I'm certainly no expert but it sounds as though he's a little stressed. I would think that will improve with time. Maybe give him one of those toys that releases food as he plays with it to keep his mind busy.


----------



## sagelfn (Aug 13, 2009)

angierose said:


> The part I don't know what to do about is his general behavior in the house. It is almost as if he doesn't know how to relax. He pants a lot, for no apparent reason.
> If you think he is panting from stress/anxiety have you tried any herbal remedies or maybe the thundershirt. He may need more time to adjust.
> 
> He whines and whimpers.
> ...


Does he have a crate? His own space to be alone when he needs to relax? 

My GSD is 2. I have had him since he was a baby. Until recently he could not settle down in the house no matter how much mental stimulation and exercise he got (no off switch). If we spent all day at the beach he could come home and sleep for an hour and then be ready to repeat the day as soon as he woke up. He is a dog that needs to be doing something almost constantly.


----------



## angierose (Apr 20, 2009)

Stosh, the poor beast has only just figured out how to work the kibble toys. He does seem to enjoy it though, I'll make sure he gets that or a bone on a more regular basis. 

Sagefln, he does have a crate which he goes to happily enough when we're around. I give him a break there around lunchtime, and I don't let our other dog get in it when he's around.

We are feeding Nature's Domain Turkey and Sweet Potato from Costco. At the shelter he was on Purina One. The vet did say his skin might take some time to settle down from all he'd been through-- he was truly filthy when we got him, infested with fleas, and pretty underweight. 

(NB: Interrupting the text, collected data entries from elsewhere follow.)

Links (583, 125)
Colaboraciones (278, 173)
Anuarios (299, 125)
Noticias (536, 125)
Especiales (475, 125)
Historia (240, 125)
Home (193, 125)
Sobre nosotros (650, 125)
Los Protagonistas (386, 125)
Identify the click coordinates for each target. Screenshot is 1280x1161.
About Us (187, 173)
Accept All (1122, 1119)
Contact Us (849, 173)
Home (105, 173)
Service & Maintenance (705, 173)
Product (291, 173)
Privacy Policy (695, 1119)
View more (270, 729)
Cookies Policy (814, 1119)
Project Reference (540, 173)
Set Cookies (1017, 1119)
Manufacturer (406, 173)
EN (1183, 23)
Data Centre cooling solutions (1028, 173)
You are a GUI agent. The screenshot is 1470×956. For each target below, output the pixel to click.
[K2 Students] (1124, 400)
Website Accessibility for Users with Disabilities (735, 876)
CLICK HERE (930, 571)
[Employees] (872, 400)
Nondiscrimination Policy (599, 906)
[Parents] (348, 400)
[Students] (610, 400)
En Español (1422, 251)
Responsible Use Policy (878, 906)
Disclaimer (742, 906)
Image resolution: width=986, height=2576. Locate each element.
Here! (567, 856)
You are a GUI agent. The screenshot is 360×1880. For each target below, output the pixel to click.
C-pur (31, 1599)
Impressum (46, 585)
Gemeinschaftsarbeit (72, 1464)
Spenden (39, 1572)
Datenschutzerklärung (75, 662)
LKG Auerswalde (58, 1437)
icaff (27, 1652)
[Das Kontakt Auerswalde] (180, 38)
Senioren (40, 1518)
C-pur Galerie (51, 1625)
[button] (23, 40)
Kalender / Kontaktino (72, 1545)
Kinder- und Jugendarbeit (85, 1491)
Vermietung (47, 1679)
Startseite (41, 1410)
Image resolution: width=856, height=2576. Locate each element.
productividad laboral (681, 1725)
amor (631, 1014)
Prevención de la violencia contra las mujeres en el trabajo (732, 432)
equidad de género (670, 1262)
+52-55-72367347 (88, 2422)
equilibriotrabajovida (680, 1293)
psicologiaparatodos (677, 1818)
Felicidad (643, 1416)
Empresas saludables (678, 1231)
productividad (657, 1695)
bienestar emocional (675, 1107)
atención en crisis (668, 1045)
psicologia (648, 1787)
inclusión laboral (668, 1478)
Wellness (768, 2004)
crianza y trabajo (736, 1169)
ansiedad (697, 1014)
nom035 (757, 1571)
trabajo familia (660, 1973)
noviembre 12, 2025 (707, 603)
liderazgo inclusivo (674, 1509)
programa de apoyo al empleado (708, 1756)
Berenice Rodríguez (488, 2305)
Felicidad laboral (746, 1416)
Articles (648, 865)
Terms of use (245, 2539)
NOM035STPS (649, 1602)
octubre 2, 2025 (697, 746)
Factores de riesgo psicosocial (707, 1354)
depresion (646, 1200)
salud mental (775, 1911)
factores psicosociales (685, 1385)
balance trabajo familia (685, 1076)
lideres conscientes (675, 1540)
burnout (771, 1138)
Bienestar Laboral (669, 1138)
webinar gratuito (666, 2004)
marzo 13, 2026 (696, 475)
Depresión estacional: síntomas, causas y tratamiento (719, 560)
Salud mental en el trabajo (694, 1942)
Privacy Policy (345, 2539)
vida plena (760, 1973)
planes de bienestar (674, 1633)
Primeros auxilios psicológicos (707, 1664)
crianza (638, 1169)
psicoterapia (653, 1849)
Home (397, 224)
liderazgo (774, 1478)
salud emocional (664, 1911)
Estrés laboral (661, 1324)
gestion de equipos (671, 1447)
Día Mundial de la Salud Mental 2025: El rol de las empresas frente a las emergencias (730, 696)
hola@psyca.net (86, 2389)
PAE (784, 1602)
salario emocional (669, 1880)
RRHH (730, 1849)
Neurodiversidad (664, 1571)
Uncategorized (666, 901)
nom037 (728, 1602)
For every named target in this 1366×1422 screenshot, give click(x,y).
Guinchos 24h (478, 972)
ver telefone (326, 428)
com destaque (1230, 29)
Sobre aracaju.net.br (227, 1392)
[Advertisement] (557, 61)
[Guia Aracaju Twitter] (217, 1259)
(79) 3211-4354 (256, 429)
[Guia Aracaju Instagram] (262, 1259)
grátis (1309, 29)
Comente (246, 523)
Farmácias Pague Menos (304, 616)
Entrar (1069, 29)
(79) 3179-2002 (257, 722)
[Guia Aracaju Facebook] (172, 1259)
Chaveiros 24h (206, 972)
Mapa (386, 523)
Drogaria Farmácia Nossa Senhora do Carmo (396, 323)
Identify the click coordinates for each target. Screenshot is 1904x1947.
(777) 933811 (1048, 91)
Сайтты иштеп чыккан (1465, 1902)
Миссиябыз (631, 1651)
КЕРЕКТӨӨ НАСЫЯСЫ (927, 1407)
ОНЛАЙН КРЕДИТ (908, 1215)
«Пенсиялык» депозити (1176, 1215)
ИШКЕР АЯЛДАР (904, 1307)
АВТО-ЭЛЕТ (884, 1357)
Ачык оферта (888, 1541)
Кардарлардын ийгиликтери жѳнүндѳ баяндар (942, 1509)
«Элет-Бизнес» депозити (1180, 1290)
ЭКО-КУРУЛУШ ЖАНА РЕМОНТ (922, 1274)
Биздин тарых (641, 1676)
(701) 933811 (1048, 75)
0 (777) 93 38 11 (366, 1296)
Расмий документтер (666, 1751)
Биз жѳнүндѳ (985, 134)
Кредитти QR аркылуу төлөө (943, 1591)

Our other GSD isn't quite as vocal as he is, but certainly does make plenty of noise. I guess I can just hear a level of stress in his whining that seems unusual. He is a bit possessive. I've only just gotten him to let me pet Kaylee without him trying to push her away. They even play tug now without incidents.

The more I write, the more I think he's still confused about his place here. We do practice NILIF (he was very, very pushy when he first came home). Are there any specific herbal products you could recommend? There are a lot of them and I am not sure which are just marketing and which people have success with.


----------



## sagelfn (Aug 13, 2009)

I have not used any. I would start a thread asking for some recommendations. I know several people here have or are currently using them with success.


----------



## anngie (Mar 24, 2003)

We are having a lot of the same problems with Abigail. We adopted her 4 wks ago yesterday. She has really bad separation anxiety and we don't leave her much. Last 3 times we left her she escaped her crate, bent the bottom and slid the tray out. 
Does a thundershirt really work?


----------



## gsdraven (Jul 8, 2009)

I've heard people have good success with thundershirts. It's not a cure but can lessen the anxiety quite a bit. I think I've heard up tp 60%. You can also try rescue remedy or DAP plug ins which are general calming aids.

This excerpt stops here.